Adelaide company Makers Empire glimpsed the future long enough to put their educational 3D printing software ahead of the pack in markets across Australia, Asia and North America.
Empire makers
To get anywhere in the tech industry, you need to be a time traveller.
Well – maybe not in the literal sense, but your brain has to travel. It has to travel a few years into the future, to get a glimpse at the things that will be important in the day-to-day lives of the People of the Future: what will said Peoples of the Future be unable to live without? What will they take for granted?
In the interest of disclosure, you should know that Makers Empire’s software developer, Rhys Lindsay, is the author’s brother. But we would have written about the company even if he wasn’t.
One technology that is often touted as lying just around the corner of mainstream is 3D printing. What was just a couple of decades ago the stuff of scoff-worthy science fiction stories is now gradually becoming more and more normal-sounding. Consider the phrase “I just 3D printed my house” – although such a proclamation would certainly turn heads today, it’s still nowhere near as outrageous-sounding as it would have been to 1995 ears.
But while 3D printing does have many high-tech applications today – dentists routinely print out synthetic teeth, and 3D printed cars are beginning to roll off the production line – for the general consumer, it remains something of a niche market.
It was the task of finding a broader audience for 3D printing that got a group of clever Adelaideans thinking hard. Jon Soong, Roland Peddie, Anthony Chhoy, and Lap Leung, all graduates of The University of Adelaide, convened in December 2013 to explore the possibilities presented by the technology.
“When Roland showed me the [3D printing] tech,” says Jon, CEO of Makers Empire, “I thought it was pretty cool and that we could make something out of it. We weren’t really sure what at the time.
“A lot of people ‘know’ that 3D printing will be big in the future – but actually trying to find where it can have an impact and value today was part of the trick. So the first few months was spent testing the tech, seeing where it was at, what it could do, and where it could fit.”
The testing and thinking paid off, and Makers Empire (hold the apostrophe) found its niche: today, it develops and distributes extremely easy-to-use software learning programs for use in primary and middle schools, which introduces kids (and their teachers) to the glorious third dimension. “It’s everything you need to get your school started with 3D printing,” explains Roland, Chief Technology Officer of the company.
With the learning program, kids are able to both study 3D printing technology, as well as create their own 3D models with the company’s building app. “In the first [pilot] lesson we saw just how engaged and motivated the kids were by the technology. It really seems to give them the spark,” says Roland.
The Makers Empire product is today used in schools across Australia, Hong Kong, and South Korea, with a distribution deal for the United States freshly signed. A successful pilot program introducing Makers Empire to several New York state schools has been running since January this year, and a deal with a Malaysian company to develop 3D printed components for toy robots is also underway.

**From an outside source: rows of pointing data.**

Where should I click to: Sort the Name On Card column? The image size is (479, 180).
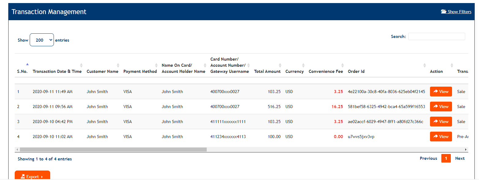205,65
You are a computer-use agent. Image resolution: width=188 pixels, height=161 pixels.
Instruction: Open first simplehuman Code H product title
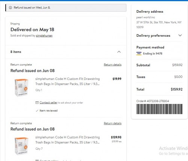point(67,81)
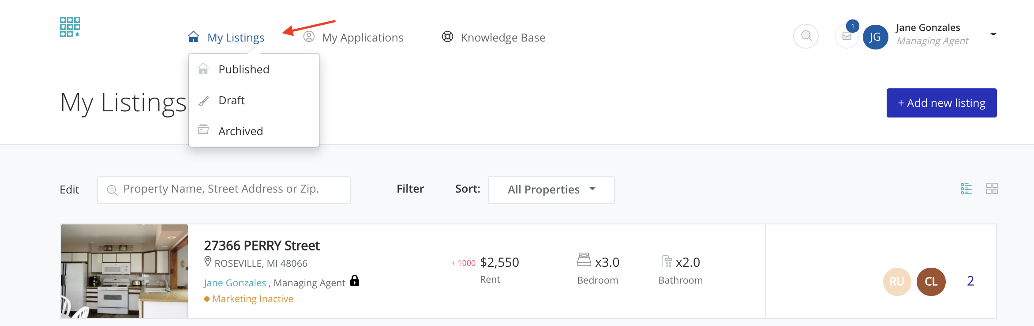Open the 27366 Perry Street kitchen thumbnail
This screenshot has width=1034, height=326.
click(x=124, y=271)
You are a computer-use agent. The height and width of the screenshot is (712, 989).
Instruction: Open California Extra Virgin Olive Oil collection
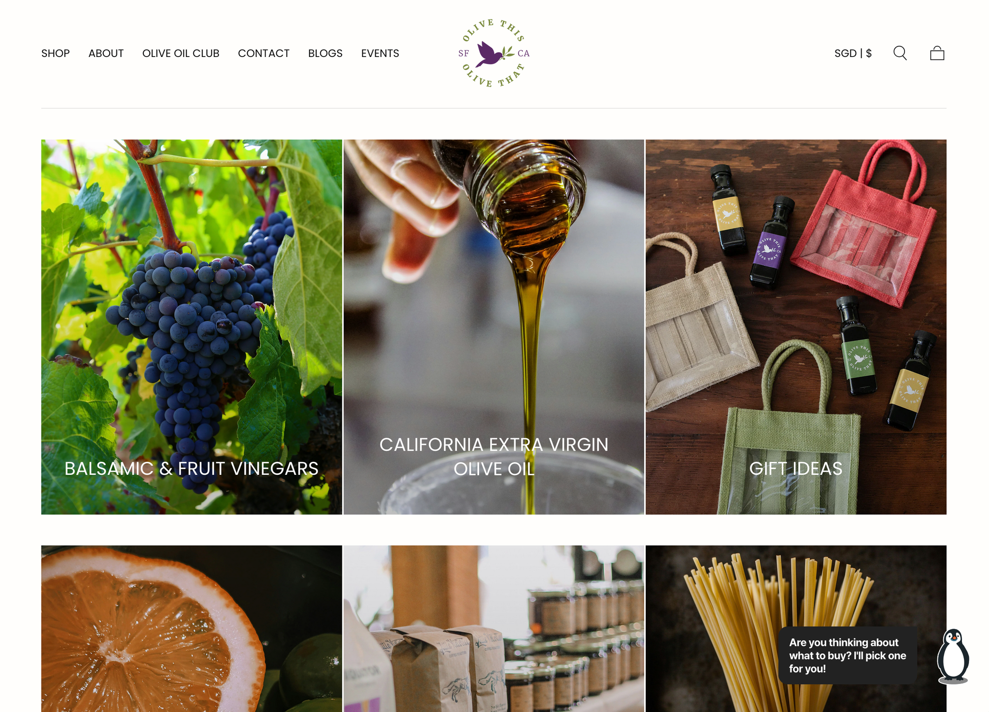pos(494,327)
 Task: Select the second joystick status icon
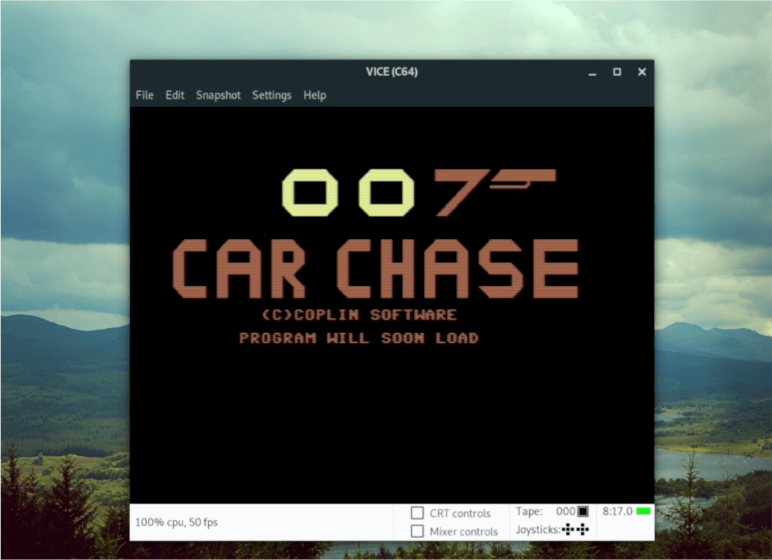(x=583, y=528)

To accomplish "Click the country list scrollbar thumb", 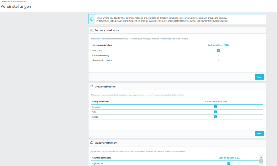I will pos(261,161).
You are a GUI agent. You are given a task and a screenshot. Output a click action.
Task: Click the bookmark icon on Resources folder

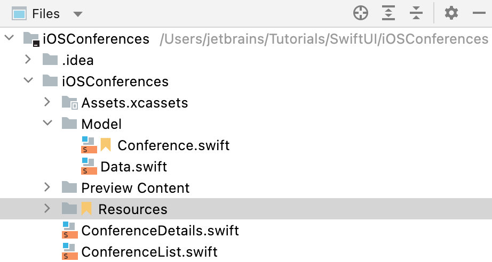point(86,209)
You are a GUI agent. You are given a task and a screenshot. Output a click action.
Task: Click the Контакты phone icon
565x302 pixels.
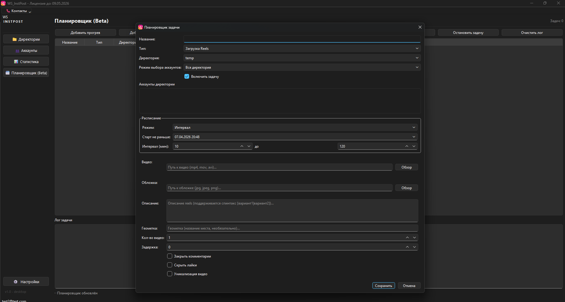[x=8, y=11]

Roland says that the timing of the software has been a key to its success. “We went to EduTECH [the country’s biggest education technology conference] last year,” he says, “and most schools had heard of 3D printers, but they hadn’t seen them. We went again this year, and half of them have got the printers now, and there were ten times as many [3D printing] companies there selling things”.
There was also local help along the way. In the early days of the company, Makers Empire won a spot in the ANZ Innovyz START program, a start-up accelerator scheme that puts up-and-coming entrepreneurs together with experienced mentors and investors. From there, the Makers team has secured a string of private investments and state and federal grants, including a recent grant from the SA Micro Finance Fund.
Of course, the greatest fear for all businesses staking their claim on developing technologies is that they may be abruptly usurped by sudden technological breakthroughs – consider the fate of the poor Minidisc, the next-biggest-thing of the 1990s, until mp3s arrived and rendered them obsolete.
“If we’re not careful, we could easily be leapfrogged,” Jon acknowledges. “So we have to keep our heads up, and continue to be innovative.”
That’s no easy task, but the company’s increasing international foothold affords them the ability to stay on the very edge of industry trends and tailor their product for a range of different markets. With that behind them, innovation should come naturally – whatever the dimension.